—Vous ne croyez pas au hasard?

—Croire au hasard c’est croire au miracle; c’est toujours supposer que Dieu ne connaît pas l’avenir. Qu’est-ce que le hasard? Un événement que personne n’avait prévu. Qu’est-ce que le miracle? Une contradiction, un renversement des lois naturelles. Imprévision et contradiction dans l’Intelligence qui dirige la machine du monde, ce sont là deux grandes imperfections.

—Qui êtes-vous? demanda Ibarra avec une certaine crainte; avez-vous fait des études?

—J’ai dû croire beaucoup en Dieu puisque j’ai perdu la croyance dans les hommes, répondit le pilote en éludant la question.

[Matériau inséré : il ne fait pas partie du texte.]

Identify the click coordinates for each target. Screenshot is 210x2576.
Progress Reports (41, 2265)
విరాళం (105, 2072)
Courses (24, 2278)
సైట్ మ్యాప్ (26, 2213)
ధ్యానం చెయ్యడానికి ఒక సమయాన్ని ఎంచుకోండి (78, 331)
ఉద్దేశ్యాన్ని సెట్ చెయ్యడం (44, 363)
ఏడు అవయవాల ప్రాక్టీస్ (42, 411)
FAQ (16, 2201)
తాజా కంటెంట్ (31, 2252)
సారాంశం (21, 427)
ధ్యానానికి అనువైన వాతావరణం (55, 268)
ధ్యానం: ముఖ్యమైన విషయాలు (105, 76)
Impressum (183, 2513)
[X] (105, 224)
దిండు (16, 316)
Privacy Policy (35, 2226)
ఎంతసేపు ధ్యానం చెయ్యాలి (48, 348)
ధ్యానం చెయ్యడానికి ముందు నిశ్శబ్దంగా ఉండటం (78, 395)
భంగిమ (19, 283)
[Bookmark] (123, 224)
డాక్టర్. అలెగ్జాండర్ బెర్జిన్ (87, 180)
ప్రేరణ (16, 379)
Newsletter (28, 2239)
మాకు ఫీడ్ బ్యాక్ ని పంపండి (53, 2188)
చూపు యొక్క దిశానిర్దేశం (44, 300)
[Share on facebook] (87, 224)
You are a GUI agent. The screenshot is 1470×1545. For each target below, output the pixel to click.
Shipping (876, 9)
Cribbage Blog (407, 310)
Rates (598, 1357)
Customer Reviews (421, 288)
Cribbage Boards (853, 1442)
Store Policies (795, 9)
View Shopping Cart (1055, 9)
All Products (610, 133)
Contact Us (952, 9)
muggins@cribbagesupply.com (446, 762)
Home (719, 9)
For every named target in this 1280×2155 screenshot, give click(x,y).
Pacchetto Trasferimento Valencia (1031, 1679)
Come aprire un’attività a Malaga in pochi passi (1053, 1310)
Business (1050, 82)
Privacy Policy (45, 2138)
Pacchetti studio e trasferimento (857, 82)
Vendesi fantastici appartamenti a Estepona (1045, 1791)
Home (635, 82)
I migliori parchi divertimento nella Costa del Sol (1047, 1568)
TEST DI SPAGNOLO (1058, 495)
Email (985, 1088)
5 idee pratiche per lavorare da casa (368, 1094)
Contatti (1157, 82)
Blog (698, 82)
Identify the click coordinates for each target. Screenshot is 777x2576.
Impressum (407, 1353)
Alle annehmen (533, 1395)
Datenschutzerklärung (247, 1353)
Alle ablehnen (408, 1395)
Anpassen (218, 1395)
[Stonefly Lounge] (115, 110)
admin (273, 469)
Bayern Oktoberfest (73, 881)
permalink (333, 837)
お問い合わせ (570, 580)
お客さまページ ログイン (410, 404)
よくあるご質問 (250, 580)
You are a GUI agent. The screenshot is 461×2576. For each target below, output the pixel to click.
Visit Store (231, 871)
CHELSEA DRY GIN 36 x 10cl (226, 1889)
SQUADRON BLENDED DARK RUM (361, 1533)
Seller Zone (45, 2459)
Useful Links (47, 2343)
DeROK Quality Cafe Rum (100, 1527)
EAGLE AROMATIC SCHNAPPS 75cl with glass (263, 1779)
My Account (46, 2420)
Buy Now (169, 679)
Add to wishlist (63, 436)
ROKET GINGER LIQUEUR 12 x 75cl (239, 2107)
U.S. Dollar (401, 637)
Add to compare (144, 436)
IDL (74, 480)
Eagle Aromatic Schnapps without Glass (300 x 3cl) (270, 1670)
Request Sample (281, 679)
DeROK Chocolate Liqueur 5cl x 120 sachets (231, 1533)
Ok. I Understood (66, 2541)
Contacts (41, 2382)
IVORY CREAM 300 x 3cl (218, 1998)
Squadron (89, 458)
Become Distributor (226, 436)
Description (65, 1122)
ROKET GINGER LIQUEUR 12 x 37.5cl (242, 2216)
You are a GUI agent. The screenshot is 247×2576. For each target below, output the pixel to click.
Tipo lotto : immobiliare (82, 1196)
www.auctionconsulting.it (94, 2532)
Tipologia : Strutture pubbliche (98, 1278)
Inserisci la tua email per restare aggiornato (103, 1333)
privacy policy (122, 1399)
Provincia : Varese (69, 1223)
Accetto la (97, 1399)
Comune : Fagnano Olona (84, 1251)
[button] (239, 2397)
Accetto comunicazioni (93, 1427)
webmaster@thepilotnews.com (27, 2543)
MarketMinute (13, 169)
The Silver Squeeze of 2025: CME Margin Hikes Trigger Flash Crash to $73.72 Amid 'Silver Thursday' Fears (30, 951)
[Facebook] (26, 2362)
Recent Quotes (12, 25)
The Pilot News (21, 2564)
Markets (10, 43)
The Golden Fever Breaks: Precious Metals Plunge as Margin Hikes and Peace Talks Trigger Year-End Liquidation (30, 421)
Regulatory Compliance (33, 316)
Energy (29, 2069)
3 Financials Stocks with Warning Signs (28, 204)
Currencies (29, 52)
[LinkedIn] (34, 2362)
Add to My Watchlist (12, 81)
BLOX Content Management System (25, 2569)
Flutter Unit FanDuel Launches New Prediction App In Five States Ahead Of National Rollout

Ibarra crut qu’il comprenait la pensée de cet homme; jeune et proscrit, il niait la justice humaine, il méconnaissait le droit de l’homme à juger ses semblables, il protestait contre la force et la supériorité de certaines classes sur les autres.

—Mais il faut bien, reprit-il, que vous admettiez la justice humaine, quelque imparfaite qu’elle puisse être. Malgré tous les ministres qu’il a sur la terre. Dieu ne peut exprimer, c’est-à-dire, n’exprime pas clairement son jugement pour résoudre les millions de contestations que suscitent nos passions. Il faut, il est nécessaire, il est juste que l’homme juge quelquefois ses semblables!

—Pour faire le bien, oui; non pour faire le mal; pour corriger et améliorer, non pour détruire; parce que si ses jugements sont erronés il n’a pas le pouvoir de remédier au mal qu’il a fait. Mais, ajouta-t-il en changeant de ton, cette discussion est au-dessus de mes forces et je vous retiens alors que l’on vous attend. N’oubliez pas ce que je viens de vous dire: vous avez des ennemis, conservez-vous pour le bien de votre pays.

Et il s’en alla.

—Quand vous reverrai-je? lui demanda Ibarra.

—Chaque fois que vous le voudrez et chaque fois que cela pourra vous être utile. Je suis encore votre débiteur!